= Beginning of Section =

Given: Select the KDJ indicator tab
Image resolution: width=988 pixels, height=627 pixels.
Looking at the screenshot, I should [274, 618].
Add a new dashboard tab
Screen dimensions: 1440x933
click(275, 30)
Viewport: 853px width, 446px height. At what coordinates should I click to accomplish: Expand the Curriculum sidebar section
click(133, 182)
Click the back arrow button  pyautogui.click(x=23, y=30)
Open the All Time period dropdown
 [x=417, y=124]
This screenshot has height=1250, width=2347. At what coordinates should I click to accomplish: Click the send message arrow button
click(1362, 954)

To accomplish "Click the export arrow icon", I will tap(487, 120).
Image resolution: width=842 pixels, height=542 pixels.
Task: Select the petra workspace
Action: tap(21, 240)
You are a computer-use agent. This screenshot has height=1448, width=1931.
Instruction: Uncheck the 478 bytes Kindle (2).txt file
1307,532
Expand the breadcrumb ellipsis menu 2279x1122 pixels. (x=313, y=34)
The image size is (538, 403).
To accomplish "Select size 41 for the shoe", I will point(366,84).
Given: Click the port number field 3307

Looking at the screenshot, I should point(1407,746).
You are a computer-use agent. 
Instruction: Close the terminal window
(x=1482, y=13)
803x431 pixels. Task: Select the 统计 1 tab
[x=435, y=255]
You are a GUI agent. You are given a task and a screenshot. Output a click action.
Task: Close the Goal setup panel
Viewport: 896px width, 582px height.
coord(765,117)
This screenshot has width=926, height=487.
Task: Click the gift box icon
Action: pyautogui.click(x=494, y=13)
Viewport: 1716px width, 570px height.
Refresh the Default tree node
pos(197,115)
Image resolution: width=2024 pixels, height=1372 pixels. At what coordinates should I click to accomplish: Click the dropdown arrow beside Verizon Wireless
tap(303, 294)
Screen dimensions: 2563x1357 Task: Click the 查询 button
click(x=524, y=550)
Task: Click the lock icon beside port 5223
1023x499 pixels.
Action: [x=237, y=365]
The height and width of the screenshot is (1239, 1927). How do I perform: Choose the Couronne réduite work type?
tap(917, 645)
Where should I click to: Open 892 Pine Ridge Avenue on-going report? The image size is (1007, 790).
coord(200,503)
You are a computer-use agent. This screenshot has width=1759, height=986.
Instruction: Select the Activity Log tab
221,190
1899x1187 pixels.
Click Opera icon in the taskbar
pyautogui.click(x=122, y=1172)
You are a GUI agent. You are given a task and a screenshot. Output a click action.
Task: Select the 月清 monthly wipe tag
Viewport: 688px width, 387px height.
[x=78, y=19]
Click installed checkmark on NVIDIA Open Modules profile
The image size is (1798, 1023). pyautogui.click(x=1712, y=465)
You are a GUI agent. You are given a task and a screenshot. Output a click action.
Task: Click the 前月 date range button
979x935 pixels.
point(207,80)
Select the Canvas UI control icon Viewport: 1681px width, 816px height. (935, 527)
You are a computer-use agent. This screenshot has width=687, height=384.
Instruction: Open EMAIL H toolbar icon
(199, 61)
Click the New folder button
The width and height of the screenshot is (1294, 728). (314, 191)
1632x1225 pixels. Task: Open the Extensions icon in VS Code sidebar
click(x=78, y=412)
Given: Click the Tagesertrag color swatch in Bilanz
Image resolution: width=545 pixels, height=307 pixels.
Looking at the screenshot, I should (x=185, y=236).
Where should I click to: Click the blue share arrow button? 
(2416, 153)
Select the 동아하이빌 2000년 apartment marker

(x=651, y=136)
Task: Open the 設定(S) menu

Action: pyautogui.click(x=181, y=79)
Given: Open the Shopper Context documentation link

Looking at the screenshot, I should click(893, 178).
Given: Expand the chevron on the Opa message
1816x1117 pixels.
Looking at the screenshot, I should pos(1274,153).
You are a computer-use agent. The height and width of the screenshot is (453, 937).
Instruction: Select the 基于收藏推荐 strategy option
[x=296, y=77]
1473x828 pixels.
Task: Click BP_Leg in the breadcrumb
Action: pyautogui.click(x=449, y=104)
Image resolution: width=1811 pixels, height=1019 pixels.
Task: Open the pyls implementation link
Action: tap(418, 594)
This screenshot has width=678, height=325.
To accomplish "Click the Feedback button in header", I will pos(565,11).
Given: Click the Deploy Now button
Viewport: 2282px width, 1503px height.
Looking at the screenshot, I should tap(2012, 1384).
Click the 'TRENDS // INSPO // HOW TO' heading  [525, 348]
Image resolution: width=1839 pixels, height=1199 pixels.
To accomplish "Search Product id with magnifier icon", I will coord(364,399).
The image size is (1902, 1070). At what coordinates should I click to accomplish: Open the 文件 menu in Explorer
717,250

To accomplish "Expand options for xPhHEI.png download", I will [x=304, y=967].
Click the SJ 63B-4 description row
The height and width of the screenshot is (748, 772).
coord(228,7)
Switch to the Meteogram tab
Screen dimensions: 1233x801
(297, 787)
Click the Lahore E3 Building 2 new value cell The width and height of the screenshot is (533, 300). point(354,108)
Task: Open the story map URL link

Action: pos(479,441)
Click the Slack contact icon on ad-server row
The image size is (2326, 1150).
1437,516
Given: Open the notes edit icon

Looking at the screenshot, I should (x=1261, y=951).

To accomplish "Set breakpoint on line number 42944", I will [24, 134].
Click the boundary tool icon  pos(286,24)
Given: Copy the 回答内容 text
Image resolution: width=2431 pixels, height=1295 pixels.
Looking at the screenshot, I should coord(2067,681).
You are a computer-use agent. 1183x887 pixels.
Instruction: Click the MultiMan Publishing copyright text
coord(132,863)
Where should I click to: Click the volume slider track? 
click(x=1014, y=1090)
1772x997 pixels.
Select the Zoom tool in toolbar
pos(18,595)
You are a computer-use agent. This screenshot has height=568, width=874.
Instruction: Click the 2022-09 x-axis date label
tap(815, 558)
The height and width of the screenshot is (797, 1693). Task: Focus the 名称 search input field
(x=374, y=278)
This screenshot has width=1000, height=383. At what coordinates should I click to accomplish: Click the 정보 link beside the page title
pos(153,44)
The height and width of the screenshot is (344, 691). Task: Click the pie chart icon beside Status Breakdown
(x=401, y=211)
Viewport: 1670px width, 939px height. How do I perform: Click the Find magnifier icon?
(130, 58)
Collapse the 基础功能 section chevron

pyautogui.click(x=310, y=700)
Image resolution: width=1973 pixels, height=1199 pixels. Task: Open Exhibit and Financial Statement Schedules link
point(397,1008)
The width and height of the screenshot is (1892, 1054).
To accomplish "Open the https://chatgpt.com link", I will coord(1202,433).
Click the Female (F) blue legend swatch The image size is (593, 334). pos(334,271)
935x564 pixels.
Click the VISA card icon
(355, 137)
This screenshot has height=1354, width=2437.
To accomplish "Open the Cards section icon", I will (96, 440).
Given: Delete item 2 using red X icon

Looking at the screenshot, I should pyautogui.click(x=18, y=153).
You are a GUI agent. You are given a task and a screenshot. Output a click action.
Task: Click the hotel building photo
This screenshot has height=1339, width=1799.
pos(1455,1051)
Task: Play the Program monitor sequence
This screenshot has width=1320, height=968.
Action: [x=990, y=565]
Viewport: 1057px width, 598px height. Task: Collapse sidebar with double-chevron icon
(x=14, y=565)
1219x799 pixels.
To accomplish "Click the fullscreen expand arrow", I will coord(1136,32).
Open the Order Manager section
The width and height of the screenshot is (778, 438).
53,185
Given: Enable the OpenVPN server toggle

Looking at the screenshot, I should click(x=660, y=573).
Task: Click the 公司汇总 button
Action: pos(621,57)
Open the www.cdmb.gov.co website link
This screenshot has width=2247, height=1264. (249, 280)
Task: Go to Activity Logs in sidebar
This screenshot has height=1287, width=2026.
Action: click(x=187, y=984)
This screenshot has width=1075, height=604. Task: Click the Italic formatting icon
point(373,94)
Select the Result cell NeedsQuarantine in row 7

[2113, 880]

= End of Section =

* TASK DIRECTIONS
Write down exactly the span of lines above from the one containing "Click the boundary" to the one containing "has height=568, width=874.", both ends included.

* OUTPUT OF THE TASK
Click the boundary tool icon  pos(286,24)
Given: Copy the 回答内容 text
Image resolution: width=2431 pixels, height=1295 pixels.
Looking at the screenshot, I should coord(2067,681).
You are a computer-use agent. 1183x887 pixels.
Instruction: Click the MultiMan Publishing copyright text
coord(132,863)
Where should I click to: Click the volume slider track? 
click(x=1014, y=1090)
1772x997 pixels.
Select the Zoom tool in toolbar
pos(18,595)
You are a computer-use agent. This screenshot has height=568, width=874.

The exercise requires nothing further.